Some tips for correctly using a gaiwan
- Design matters. Before you even start to use it, make sure your gaiwan is well designed. It should feel solid and sturdy in your hands.
- Know your gaiwan. Some are intended to serve as drinking vessels, as well as brewing vessels. If you use smaller, rounder models, you should only use them as brewing vessels. In that case let your tea into a pitcher, or directly into your cup, just as you would do with a teapot.
- Pour water the right way. Burning fingers is the most common problem encountered by beginners. The trick is to pour water on one of the sides, where you will not be holding your gaiwan with your fingers. Let the water gently flow from that side. This way, the tea leaves don’t get swirled in all directions and your fingers don’t get splashed.

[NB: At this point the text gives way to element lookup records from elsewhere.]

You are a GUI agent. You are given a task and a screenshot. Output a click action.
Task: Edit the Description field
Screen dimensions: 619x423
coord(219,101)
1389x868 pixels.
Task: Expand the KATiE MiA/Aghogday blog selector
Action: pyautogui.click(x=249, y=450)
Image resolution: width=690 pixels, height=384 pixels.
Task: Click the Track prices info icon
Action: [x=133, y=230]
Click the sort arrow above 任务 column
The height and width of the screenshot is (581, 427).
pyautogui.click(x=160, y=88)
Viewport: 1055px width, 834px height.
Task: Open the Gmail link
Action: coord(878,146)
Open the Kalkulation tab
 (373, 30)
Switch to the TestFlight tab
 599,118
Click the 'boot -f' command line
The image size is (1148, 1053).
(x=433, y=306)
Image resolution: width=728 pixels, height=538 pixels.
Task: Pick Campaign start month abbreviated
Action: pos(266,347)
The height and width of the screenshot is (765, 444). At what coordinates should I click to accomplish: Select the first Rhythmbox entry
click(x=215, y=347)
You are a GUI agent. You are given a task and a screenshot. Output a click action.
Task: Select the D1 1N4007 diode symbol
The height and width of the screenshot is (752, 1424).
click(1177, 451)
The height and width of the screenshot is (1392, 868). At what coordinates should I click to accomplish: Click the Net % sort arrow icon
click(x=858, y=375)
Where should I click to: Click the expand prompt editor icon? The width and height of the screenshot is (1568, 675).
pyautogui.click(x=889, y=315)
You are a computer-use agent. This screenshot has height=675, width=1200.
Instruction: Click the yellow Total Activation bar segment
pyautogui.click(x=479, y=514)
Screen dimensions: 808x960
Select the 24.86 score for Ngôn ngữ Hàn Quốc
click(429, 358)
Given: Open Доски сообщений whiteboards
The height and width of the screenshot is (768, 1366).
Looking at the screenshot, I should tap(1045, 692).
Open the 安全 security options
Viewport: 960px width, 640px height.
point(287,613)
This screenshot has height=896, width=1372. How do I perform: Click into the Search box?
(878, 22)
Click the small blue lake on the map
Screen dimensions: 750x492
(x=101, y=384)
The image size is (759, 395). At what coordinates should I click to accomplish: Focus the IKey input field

What does it mean to be using a gaiwan for making tea?
Literally, the word gaiwan (盖碗) means bowl with a cover. However, most gaiwans are made of three parts: the cover, the bowl and the bottom saucer, on which the bowl stands. The popular tradition has since long attributed a meaning to each of this three parts. The bottom symbolizes the earth; the bowl symbolizes a woman or a man; the cover stands for the sky. Together they form the unity of man and nature under the sky (天地人和). In Chinese thought, this is the ultimate harmony and the highest objective to aim at.
Drinking tea in itself is both a calming and focusing activity. Using a gaiwan will help you at this, because a correctly sized gaiwan will not allow you to brew too much tea at once. It will therefore force you to drink your tea one cup at a time, which is the most relaxing way to drink tea.